Coordinate data for items:
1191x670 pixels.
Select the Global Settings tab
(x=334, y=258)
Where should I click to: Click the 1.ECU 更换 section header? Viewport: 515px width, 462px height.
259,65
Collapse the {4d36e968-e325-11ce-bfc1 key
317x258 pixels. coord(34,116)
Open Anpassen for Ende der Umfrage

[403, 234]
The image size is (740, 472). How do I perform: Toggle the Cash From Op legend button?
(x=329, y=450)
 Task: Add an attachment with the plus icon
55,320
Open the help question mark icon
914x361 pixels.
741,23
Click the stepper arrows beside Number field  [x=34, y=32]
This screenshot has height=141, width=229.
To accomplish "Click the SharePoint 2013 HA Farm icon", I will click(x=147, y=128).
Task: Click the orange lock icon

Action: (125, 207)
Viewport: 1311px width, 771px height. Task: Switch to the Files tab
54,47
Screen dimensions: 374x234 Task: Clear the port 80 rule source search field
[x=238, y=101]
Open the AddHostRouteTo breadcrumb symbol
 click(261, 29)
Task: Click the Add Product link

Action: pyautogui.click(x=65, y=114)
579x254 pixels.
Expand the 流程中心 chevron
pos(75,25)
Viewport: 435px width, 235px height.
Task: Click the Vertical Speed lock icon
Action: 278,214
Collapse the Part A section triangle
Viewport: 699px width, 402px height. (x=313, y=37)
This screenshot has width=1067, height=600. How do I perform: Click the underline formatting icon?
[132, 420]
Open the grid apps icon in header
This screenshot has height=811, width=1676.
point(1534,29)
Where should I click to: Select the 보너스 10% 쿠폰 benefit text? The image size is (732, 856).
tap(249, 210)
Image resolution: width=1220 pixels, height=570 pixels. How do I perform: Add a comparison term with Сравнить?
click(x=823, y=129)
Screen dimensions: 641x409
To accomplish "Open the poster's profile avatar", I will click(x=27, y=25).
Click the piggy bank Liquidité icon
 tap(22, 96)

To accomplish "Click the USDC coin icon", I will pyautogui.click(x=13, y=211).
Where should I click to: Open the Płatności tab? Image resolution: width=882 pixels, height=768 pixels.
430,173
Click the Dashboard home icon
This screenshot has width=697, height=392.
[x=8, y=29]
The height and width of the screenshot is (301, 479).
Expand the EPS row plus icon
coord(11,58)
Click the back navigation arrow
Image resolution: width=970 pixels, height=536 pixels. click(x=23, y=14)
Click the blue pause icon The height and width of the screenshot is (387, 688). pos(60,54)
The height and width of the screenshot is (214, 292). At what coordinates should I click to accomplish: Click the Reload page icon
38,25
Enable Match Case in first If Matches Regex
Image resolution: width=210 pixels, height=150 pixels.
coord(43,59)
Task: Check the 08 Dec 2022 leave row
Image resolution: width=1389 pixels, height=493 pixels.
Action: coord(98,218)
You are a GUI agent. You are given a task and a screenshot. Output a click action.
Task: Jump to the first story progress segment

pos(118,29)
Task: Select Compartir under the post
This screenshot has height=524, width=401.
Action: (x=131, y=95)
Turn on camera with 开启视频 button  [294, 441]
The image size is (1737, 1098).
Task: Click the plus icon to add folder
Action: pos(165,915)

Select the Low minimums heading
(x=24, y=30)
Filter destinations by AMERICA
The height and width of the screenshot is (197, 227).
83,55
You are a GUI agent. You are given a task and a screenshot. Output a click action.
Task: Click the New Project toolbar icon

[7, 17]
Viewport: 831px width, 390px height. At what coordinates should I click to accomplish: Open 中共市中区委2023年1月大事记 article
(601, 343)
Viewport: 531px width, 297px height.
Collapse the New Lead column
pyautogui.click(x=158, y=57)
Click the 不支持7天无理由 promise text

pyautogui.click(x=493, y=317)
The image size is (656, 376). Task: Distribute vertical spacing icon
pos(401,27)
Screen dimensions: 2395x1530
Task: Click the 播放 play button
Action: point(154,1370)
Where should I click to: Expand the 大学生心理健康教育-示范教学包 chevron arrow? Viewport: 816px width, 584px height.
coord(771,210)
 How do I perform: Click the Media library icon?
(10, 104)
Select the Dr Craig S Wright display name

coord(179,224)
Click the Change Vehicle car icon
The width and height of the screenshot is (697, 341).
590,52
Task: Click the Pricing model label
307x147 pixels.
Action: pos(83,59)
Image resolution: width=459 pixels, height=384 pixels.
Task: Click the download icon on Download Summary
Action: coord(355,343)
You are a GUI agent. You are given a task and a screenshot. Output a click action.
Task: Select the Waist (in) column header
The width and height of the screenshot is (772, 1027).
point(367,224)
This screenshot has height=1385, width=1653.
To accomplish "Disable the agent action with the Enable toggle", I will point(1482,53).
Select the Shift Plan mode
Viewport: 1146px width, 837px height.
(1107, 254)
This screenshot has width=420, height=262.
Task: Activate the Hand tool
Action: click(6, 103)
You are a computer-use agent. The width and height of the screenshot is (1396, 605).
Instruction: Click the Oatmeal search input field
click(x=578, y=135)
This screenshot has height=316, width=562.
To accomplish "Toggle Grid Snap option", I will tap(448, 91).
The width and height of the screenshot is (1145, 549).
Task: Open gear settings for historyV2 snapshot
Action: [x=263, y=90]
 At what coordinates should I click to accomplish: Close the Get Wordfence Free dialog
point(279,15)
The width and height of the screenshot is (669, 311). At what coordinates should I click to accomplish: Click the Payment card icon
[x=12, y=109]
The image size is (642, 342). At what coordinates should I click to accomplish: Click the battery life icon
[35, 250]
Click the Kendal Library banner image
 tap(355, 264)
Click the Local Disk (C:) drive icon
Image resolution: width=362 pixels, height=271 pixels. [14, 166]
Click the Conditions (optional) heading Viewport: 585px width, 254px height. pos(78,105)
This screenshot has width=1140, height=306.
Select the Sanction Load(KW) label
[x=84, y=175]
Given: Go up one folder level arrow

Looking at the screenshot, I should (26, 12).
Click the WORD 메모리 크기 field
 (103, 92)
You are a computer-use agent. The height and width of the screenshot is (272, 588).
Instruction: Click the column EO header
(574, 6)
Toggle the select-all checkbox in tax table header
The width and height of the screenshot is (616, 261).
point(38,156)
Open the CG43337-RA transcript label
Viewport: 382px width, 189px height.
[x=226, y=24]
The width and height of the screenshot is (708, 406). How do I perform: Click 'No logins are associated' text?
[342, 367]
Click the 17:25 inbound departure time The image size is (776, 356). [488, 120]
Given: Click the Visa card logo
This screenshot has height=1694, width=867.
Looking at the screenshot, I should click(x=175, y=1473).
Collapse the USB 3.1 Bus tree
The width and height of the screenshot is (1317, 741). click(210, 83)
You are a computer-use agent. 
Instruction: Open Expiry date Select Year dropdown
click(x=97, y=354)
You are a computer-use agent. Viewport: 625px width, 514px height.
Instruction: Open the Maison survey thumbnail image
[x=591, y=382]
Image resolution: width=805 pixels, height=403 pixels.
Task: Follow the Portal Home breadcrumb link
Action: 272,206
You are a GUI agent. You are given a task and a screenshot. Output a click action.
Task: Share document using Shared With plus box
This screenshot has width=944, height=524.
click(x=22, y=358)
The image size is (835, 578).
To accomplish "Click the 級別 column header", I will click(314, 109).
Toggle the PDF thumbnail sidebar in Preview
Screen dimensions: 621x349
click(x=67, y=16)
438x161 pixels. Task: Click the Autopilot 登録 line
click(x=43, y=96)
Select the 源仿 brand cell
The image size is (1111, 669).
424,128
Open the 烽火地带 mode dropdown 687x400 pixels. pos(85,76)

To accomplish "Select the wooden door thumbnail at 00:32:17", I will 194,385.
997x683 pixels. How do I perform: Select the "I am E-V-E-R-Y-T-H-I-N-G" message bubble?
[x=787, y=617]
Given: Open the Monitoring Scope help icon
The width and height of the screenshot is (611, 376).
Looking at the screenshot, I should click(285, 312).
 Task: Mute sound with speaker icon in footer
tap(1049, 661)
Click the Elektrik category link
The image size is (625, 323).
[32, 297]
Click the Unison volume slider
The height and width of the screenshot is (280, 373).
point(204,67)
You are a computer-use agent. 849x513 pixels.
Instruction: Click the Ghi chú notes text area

### PROBLEM DETAILS
Show every line from the items above that contains the word "agent", copying each one whole. Only matches in the same case count.

### ANSWER TO THIS TASK
You are a GUI agent. You are given a task and a screenshot. Output a click action.
You are a GUI agent. You are given a task and a screenshot. Output a click action.
You are a GUI agent. You are given a task and a screenshot. Output a click action.
To accomplish "Disable the agent action with the Enable toggle", I will point(1482,53).
You are a computer-use agent. The width and height of the screenshot is (1396, 605).
You are a computer-use agent. The height and width of the screenshot is (272, 588).
You are a computer-use agent. 
You are a computer-use agent. Viewport: 625px width, 514px height.
You are a GUI agent. You are given a task and a screenshot. Output a click action.
You are a computer-use agent. 849x513 pixels.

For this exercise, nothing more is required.